AMR makes infections more difficult and costly to treat. Proper antibiotic use—correct drug, dose, and duration—and strict hospital hygiene are essential. Combating AMR requires cooperation among governments, healthcare workers, researchers, pharmaceutical companies, farmers, and the public through responsible antibiotic use, monitoring resistance, limiting antibiotics in animals, and improving access to medicines, vaccines, and tests.
Prevention is the most effective strategy. Along with careful antibiotic use, there is a need for new drugs, alternative treatments, better diagnostics, and vaccines. Without coordinated global action, vital medical procedures like surgery, organ transplants, neonatal care, and cancer treatment could be at risk.

Natural occurrence

AMR is a naturally occurring process. Antimicrobial resistance can evolve naturally due to continued exposure to antimicrobials. Natural selection means that organisms that are able to adapt to their environment, survive, and continue to produce offspring. As a result, the types of microorganisms that are able to survive over time with continued attack by certain antimicrobial agents will naturally become more prevalent in the environment, and those without this resistance will become obsolete.

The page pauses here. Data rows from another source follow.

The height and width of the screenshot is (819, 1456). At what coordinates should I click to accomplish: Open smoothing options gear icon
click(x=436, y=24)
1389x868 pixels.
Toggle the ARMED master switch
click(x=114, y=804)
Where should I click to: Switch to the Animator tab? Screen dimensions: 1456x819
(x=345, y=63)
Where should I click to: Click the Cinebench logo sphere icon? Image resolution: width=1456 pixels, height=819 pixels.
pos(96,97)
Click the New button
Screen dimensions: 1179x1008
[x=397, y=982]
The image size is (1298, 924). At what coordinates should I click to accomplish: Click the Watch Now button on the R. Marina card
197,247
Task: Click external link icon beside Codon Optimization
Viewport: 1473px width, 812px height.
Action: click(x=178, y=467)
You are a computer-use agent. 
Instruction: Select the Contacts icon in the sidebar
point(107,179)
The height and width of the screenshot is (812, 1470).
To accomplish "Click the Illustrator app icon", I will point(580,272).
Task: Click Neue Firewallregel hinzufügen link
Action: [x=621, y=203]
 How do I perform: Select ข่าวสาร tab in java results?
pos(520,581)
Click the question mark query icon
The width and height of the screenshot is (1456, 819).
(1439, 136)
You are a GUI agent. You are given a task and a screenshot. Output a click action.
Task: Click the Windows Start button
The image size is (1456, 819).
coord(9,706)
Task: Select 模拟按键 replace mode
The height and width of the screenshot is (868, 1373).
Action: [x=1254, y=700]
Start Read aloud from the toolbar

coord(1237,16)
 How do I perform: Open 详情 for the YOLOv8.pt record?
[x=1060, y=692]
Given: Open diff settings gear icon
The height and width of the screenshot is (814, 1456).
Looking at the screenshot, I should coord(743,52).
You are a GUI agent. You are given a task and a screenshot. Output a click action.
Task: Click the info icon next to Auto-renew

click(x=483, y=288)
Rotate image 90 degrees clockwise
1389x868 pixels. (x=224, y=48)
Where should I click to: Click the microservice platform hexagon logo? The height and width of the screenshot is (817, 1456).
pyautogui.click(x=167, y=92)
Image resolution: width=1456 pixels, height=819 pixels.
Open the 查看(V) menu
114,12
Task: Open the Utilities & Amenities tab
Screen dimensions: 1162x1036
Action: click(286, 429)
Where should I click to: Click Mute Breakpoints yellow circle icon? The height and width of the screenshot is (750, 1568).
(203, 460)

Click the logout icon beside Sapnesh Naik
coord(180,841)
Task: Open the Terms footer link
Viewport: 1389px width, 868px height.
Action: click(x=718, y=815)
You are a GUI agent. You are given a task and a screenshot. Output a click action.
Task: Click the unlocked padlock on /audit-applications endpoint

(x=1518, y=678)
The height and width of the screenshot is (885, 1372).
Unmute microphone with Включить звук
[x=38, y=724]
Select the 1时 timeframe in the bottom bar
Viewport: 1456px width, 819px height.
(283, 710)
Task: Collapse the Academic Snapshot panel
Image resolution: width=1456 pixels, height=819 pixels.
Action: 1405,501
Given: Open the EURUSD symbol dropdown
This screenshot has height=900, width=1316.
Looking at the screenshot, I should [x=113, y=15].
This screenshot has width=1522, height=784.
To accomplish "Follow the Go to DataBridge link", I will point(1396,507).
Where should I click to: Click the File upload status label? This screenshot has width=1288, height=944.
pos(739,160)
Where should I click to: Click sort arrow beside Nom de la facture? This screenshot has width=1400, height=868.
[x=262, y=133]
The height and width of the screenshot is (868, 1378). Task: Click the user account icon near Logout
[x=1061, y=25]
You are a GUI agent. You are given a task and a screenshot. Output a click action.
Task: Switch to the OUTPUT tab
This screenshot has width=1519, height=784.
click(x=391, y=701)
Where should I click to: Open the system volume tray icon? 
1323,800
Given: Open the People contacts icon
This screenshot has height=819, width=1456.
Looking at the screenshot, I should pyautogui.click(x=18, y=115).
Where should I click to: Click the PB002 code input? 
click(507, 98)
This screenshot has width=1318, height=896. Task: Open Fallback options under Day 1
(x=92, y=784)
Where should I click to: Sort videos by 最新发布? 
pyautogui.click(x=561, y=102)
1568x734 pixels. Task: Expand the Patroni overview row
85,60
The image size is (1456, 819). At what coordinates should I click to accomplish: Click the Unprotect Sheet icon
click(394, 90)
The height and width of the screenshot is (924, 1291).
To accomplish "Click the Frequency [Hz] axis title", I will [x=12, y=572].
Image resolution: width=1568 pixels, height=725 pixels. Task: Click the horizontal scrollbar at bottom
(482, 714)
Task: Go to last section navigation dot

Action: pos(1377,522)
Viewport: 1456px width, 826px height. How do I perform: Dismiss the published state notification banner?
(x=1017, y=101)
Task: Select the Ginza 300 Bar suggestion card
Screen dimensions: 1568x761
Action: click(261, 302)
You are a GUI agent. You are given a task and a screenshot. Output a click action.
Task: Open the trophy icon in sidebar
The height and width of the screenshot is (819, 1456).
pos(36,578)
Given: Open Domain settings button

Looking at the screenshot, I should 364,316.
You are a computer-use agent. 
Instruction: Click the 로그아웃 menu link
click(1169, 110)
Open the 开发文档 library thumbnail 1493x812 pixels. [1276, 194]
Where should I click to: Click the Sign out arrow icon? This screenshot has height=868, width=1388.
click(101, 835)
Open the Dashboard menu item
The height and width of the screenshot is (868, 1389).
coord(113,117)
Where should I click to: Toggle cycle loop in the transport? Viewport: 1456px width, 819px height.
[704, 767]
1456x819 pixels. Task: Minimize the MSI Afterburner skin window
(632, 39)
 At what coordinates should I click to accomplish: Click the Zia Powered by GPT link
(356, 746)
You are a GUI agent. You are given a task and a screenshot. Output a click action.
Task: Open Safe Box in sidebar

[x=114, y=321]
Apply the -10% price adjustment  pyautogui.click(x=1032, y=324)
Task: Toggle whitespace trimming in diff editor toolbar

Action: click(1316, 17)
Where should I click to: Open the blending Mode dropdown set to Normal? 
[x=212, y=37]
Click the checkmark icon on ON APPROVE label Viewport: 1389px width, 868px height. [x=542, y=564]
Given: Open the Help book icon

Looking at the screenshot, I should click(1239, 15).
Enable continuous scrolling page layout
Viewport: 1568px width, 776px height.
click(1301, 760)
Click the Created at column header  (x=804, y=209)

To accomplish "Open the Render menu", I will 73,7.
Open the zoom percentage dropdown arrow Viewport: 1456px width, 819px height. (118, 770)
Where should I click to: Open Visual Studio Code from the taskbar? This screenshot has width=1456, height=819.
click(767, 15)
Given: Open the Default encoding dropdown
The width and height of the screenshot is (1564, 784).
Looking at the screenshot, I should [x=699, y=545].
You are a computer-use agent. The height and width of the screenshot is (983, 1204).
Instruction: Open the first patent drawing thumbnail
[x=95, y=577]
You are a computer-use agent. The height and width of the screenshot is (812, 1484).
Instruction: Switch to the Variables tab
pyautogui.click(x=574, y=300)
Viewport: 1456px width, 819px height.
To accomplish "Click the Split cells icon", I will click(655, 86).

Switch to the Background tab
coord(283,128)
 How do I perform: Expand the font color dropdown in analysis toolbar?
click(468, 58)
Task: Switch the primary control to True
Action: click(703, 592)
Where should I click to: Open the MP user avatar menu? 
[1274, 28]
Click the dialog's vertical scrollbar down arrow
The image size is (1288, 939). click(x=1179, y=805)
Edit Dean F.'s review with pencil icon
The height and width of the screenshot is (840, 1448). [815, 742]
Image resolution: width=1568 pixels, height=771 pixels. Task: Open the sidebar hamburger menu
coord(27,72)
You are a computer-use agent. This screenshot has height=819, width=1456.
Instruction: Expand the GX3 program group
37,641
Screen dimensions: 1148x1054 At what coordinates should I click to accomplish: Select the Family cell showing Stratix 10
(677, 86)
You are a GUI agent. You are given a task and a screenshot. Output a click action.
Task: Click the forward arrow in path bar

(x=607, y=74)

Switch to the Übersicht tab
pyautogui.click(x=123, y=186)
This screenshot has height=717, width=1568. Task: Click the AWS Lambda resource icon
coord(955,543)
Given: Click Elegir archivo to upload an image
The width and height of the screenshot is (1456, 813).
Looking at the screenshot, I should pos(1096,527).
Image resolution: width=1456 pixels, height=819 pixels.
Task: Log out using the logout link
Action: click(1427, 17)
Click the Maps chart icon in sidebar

Some contemporary antimicrobial resistances have also evolved naturally before the use of antimicrobials of human clinical uses. For instance, methicillin-resistance evolved as a pathogen of hedgehogs, possibly as a co-evolutionary adaptation of the pathogen to hedgehogs that are infected by a dermatophyte that naturally produces antibiotics. Also, many soil fungi and bacteria are natural competitors and the original antibiotic penicillin discovered by Alexander Fleming rapidly lost clinical effectiveness in treating humans and, furthermore, none of the other natural penicillins are currently in clinical use.
Antimicrobial resistance can be acquired from other microbes through swapping genes in a process termed horizontal gene transfer. This means that once a gene for resistance to an antibiotic appears in a microbial community, it can then spread to other microbes in the community, potentially moving from a non-disease causing microbe to a disease-causing microbe. This process is heavily driven by the natural selection processes that happen during antibiotic use or misuse.
Over time, most of the strains of bacteria and infections present will be the type resistant to the antimicrobial agent being used to treat them, making this agent now ineffective to defeat most microbes. With the increased use of antimicrobial agents, there is a speeding up of this natural process.